IMC Data Analysis Pipeline

Data were preprocessed, segmented, and analyzed using an in-house integrated flexible data analysis pipeline ImcPQ available at https://github.com/JacksonGroupLTRI/ImcPQ. The analysis pipeline is implemented in Python.

Briefly, data were converted to TIFF format and segmented into single cells using the pipeline to classify pixels based on a combination of antibody stains to identify membranes/cytoplasm and nuclei. The stacks were then segmented into single-cell object masks. Single cells were clustered into cell categories based on pre-specified markers and cell phenotypes.

IMC raw data were converted to TIFF format without normalization. ImcPQ pipeline was used for segmentation and to process images to single cell data. Then, based on membranes/cytoplasm and nuclei markers the analysis stacks were generated. First, image layers, or channels, are split into nuclear or cytoplasm/membrane channels and added together to sum all markers that represent nuclei or cytoplasm/membrane. Then Mesmer model (99) were used for segmentation as deep learning method. The resulting single cell mask was used to quantify the expression of each marker of interest and spatial features of each cell. Single-cell marker expressions are summarized by mean pixel values for each channel. The single cell data were normalized and scaled per marker channel. Then data were censored at the 99th percentile to remove outliers.

Clusters of interest Krt5+, Krt8–18+ and double positive population were gated based on the phenotypes. For list of markers used in clustering see. For quantification, the normalized density of marker in gated cell populations is reported.

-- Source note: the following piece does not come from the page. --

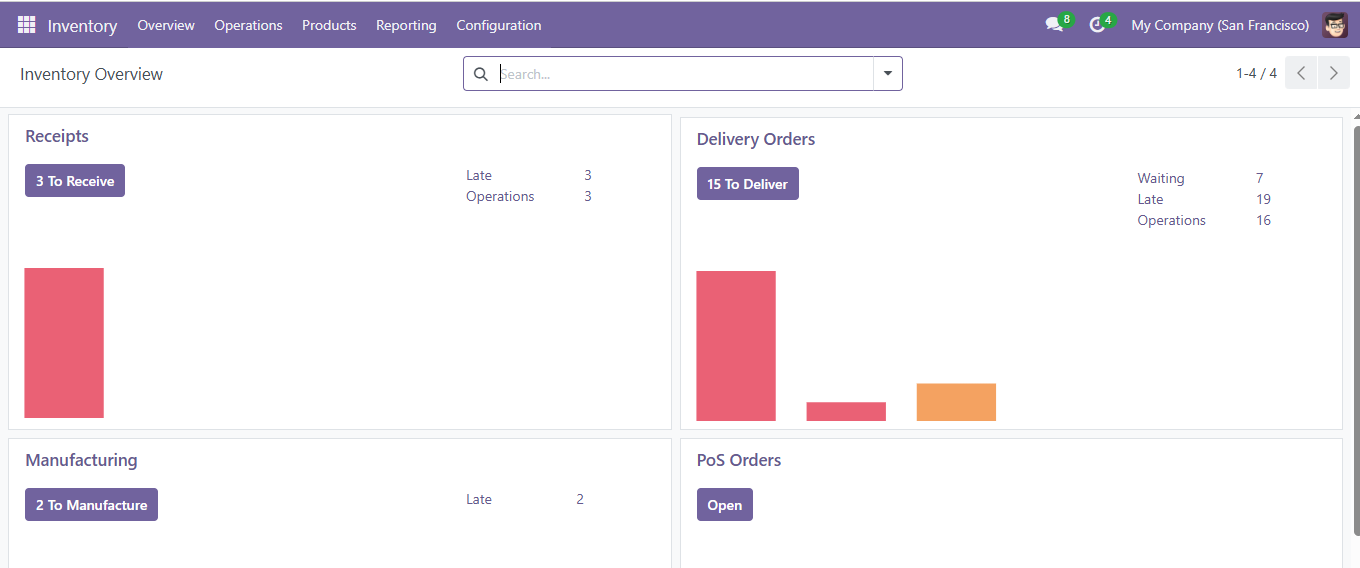
Task: Open the apps grid menu icon
Action: coord(26,25)
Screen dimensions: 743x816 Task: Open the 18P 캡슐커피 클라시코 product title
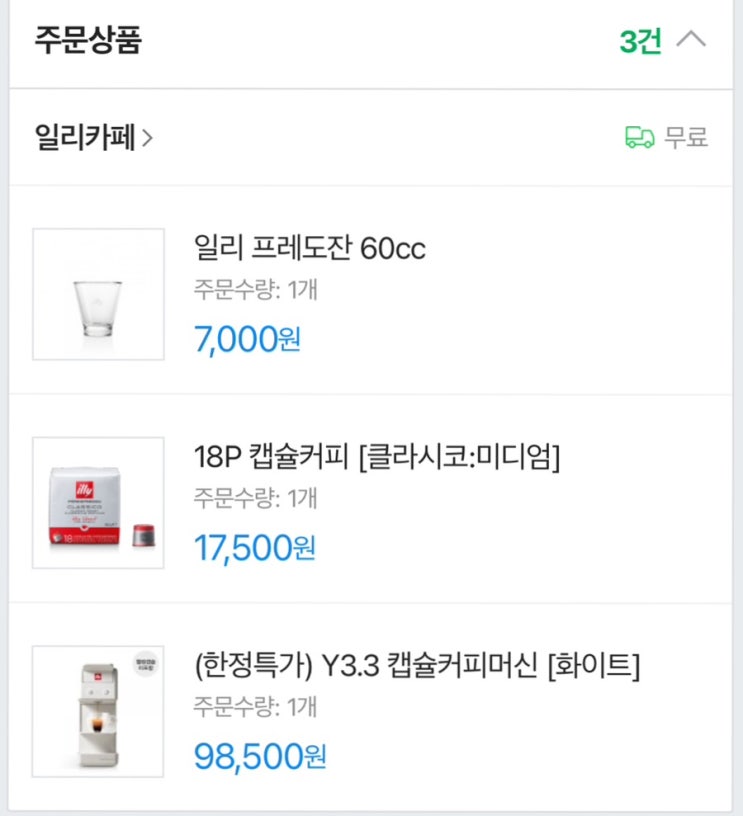pyautogui.click(x=377, y=457)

Statistics and reproducibility

All quantitative data are expressed as the mean ± SE. Significance of the difference between groups was calculated by two-tailed Student’s t-test (with Welch’s correction when variances were significantly different), Wilcoxon Rank-Sum test (when data was not normally distributed) or Log-rank test for survival data using Prism 7 (GraphPad software) unless otherwise specified in figure caption. Where adjustment is indicated and the method is not otherwise specified, p value was adjusted using Bonferroni correction.

Data Availability:

All RNA-seq, scRNAseq, snATACseq and ChIPseq data are available at NCBI Gene Expression Omnibus GEO accession GSE178424. Cerebro processed data is hosted on shinyapps.io server and it is accessible though this link: https://wahl-lab-salk.shinyapps.io/Kdm6aKO_scRNAseq/.

Statement of significance.

Infrequently mutated genes comprise most of the mutational burden in breast tumors but are poorly understood. In-vivo CRISPR screening identified functional tumor suppressors that converged on epigenetic regulation. Loss of epigenetic regulators accelerated tumorigenesis and revealed lineage infidelity and aberrant expression of alveogenesis genes as potential early events in tumorigenesis.